Kinyua told a meeting to launch a death penalty report in Nairobi on Tuesday that he thinks a death row convict in 2023 is in a better psychological place than those in the 90s, given that the last execution was in 1987.
“I was afraid that I would actually be killed because it was barely 11 years after the last action. I think convicts in 2023 could be in a better place."
While the fear was crippling at first, a course in legal studies while in prison enabled him to mount a challenge against the penalty in 2016, a move that has given much reprieve to many, years later.
The case wiggled its way to the Supreme Court, which later altered the jurisprudence on death penalty in 2017 when it declared its mandatory nature unconstitutional.
He got his freedom back as a dividend of the case.
Judges are however still allowed to sentence suspects convicted of robbery with violence and murder to death. Further, nothing stops the President to mandate an execution of the death row convicts.
In the prison, Kinyua said, death row inmates feel isolated, live in uncertainty and fear that should the President give a mandate at any time, they would be summoned to the gallows.

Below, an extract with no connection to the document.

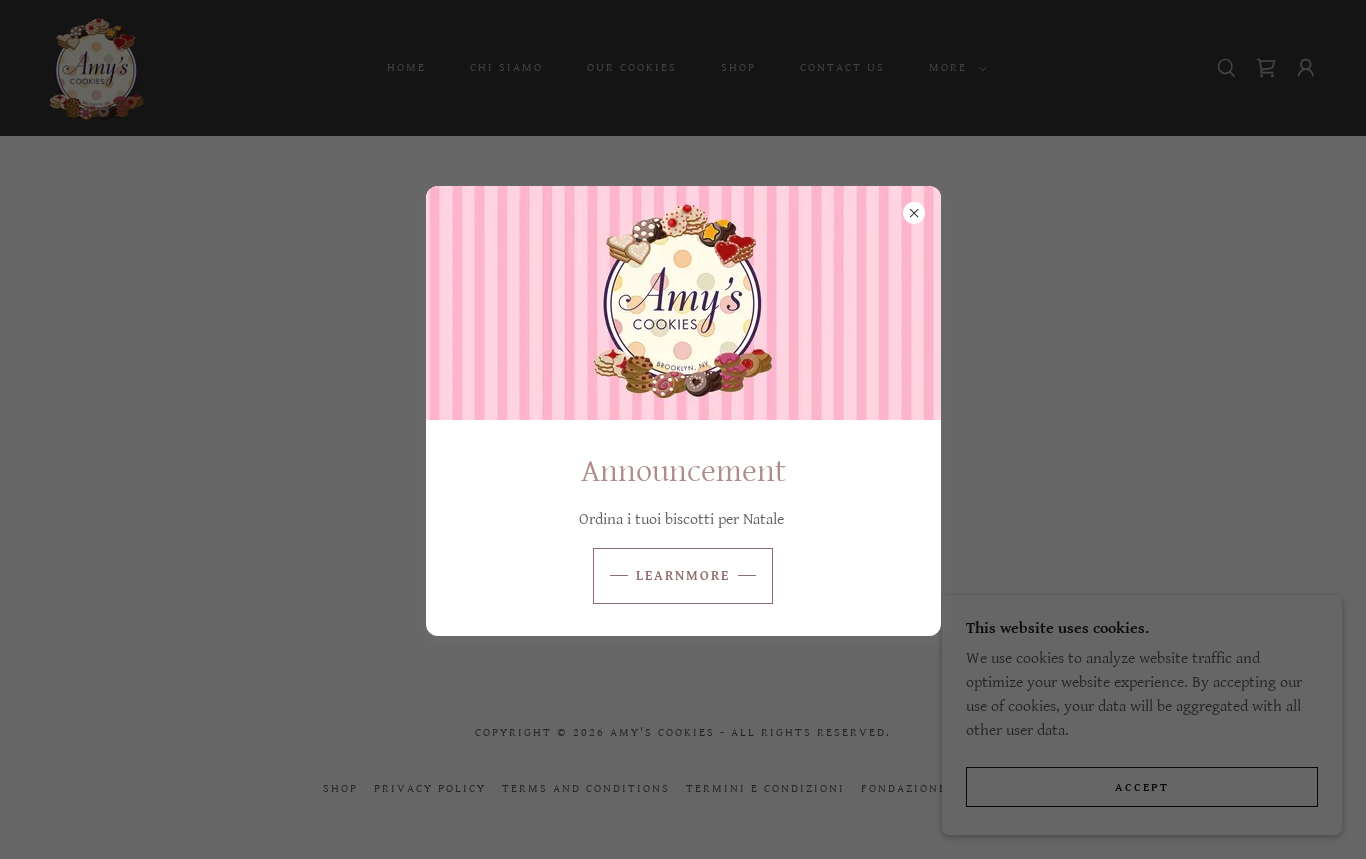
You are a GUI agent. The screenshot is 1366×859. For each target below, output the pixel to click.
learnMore (683, 576)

“You would rather just be executed once and for all. Better still, if you are on life sentence, it gives you a settled mindset. Its past time to get the penalty removed.”
Kinyua maintains his innocence in his conviction and says many people are carrying the heavy trauma of death sentence and yet they are innocent as they were convicted on faulty evidence.
Kenya National Commission on Human Rights chairperson Roselyne Oded said her team was working closely with the National Assembly’s Justice and Legal Affairs committee to lobby and have the criminal procedure code and the relevant laws amended. This she said will stop courts from dishing out death penalty to capital offenders.
Though the law allows the penalty, no executions have been done in the country since 1987.
Odede spoke when a report on the social and economic profile of over 600 death row convicts in the country was launched.
Civil society actors took leverage of the occasion to sustain the public campaigns to have the government abolish the penalty.
Odede said it was time for the country to have the penalty scrapped from the law books because it is inhuman, does not accord the offenders a second chance and mostly gets the innocent folks nailed.
She also said in the event of no execution like currently is in the country, the convicts live a miserable life dogged with constant fear of being killed by the state at any time.
“The death penalty is cruel, inhuman and degrading treatment. It is a punishment that denies all hopes as you leave in constant fear of being killed year in year out. This is coupled with poor detention conditions, methods of execution and the psychological distress,” she said.
Amnesty International executive director Houghton Irungu, and ICJ deputy executive director Juliana Matheka also said it was pointless to have the statute in the books when the state had rightly seen it pointless to execute.